Pensaba en varios temas que podría llevar a la página en blanco, pensar en el terrible método de comunicación que resulta el silencio como respuesta a las situaciones que afectan la imagen de un personaje, gobierno o partido, o el inmenso abismo en que tenemos toda la vida de la República como destino (antes y ahora), dándonos la impresión de que no existirá luz al final del túnel. Pero al final resultó esto, una columna en la que escribir para algunas personas resulta un privilegio que debemos aprovechar con coherencia y sinceridad, porque es lo único que puede soportarse en el tiempo. Sobre todo en estos tiempos en que la población ha dejado de lado la cultura y el conocimiento y se han vuelto repetidores de opiniones inducidas y verdades a medias, que celebran algo sin entenderlo, cegados por sus dogmas, pensamiento mágico y creencias.
El mayor problema que enfrentamos como país es la falta de conocimiento y la incompetencia para darse cuenta de ello. No somos víctimas de un gobierno, sino de nosotros mismos y nuestra falta de educación. Algo que nos llevará en su momento al despeñadero porque seguiremos repitiendo la historia mientras no dejemos de lado las prácticas de corrupción y nepotismo que han resaltado en nuestra sociedad que se acrecienta con el pasar de los años. Y eso sin contar otro problema grave (de muchos más que los peritos podrán apuntar) nuestra escasa empatía y solidaridad. La gente es cada vez más egoísta, importándole nada si otros mueren, no tienen para comer o carecen de oportunidades para superarse. Todo es saciar su deseo siendo políticos o no, como si el resto del mundo no existiera y por eso se puede arrasar un cantón, construir una edificación donde hubo otra en buen estado, hacer negocios que afecten a unos y favorezcan a otros, contratar a gente que no tiene idea y poner a quien es afín partidario, retirar forzosamente a quien se considera obsoleto por su edad. Es triste, pero así es. A la gente no le importa que el mundo se caiga mientras no esté ese derrumbe en su casa.
La gente carece de la capacidad de pensamiento crítico y celebran su ignorancia atreviéndose a verter sus comentarios sin la menor idea de las cosas amparadas en percepciones, emiten juicios sin conocer la historia y la teoría. Consideran cualquier creencia como algo cierto, sin embargo no tienen el deseo de salir de esas sombras y cultivarse un poco.

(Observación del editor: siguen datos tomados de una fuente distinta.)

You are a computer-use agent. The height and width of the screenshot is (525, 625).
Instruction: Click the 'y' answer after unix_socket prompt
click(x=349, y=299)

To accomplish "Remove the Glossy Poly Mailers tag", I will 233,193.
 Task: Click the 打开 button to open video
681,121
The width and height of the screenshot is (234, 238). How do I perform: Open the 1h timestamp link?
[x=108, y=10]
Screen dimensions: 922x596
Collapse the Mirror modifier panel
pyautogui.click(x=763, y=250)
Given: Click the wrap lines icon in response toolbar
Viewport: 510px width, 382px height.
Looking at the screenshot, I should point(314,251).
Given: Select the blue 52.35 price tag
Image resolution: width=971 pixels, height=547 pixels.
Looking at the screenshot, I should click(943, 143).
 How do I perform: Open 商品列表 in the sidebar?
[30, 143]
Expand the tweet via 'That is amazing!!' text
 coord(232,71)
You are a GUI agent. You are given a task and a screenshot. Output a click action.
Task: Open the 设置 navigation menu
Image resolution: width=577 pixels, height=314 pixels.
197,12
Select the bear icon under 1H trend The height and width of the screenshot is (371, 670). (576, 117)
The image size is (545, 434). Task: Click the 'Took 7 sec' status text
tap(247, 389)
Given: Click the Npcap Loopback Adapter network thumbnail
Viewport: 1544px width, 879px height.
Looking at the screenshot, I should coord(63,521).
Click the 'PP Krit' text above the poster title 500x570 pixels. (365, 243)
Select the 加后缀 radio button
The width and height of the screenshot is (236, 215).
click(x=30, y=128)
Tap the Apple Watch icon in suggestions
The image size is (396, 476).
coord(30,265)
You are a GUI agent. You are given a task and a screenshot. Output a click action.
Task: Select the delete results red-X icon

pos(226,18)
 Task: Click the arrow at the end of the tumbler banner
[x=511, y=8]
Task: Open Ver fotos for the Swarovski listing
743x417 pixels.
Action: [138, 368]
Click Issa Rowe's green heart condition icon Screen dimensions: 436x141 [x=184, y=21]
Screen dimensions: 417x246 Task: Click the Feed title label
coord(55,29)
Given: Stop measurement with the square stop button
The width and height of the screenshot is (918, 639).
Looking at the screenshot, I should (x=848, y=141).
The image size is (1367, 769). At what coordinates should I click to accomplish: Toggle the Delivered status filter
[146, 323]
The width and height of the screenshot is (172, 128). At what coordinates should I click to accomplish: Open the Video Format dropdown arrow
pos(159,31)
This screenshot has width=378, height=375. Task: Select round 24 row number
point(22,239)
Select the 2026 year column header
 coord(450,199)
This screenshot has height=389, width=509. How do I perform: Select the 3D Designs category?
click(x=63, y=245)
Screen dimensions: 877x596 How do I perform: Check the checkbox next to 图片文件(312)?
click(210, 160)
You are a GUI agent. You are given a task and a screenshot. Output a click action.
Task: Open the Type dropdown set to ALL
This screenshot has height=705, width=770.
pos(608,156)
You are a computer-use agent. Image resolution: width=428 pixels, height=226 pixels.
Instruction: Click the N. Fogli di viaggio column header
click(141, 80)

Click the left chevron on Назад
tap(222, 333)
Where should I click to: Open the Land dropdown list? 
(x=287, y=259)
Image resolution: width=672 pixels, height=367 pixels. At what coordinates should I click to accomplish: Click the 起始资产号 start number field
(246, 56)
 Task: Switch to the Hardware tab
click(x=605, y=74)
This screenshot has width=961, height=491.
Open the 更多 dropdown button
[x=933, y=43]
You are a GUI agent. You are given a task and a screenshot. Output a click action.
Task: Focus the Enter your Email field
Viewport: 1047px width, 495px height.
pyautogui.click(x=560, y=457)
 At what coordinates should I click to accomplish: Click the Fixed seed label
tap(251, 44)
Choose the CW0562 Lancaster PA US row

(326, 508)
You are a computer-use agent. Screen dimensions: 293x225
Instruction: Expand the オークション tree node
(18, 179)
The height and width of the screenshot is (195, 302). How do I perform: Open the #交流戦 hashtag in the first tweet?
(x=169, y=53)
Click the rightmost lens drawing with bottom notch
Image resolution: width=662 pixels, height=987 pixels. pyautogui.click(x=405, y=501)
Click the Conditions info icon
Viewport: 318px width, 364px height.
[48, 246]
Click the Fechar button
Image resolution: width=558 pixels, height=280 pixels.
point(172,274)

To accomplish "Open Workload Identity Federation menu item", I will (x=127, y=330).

Prefieren la televisión y las redes sociales como única forma de entretenimiento mientras el tiempo pasa y el conocimiento se queda estancado en el internet y en los estantes de las bibliotecas.
El cambio está en uno, en su familia y comunidad. Para reparar este país no se requieren monedas virtuales ni buena propaganda, se requiere que cada salvadoreño se comprometa a repararse a sí mismo y a su entorno. Sin embargo, sin educación y empatía seguiremos bajando en el resumidero.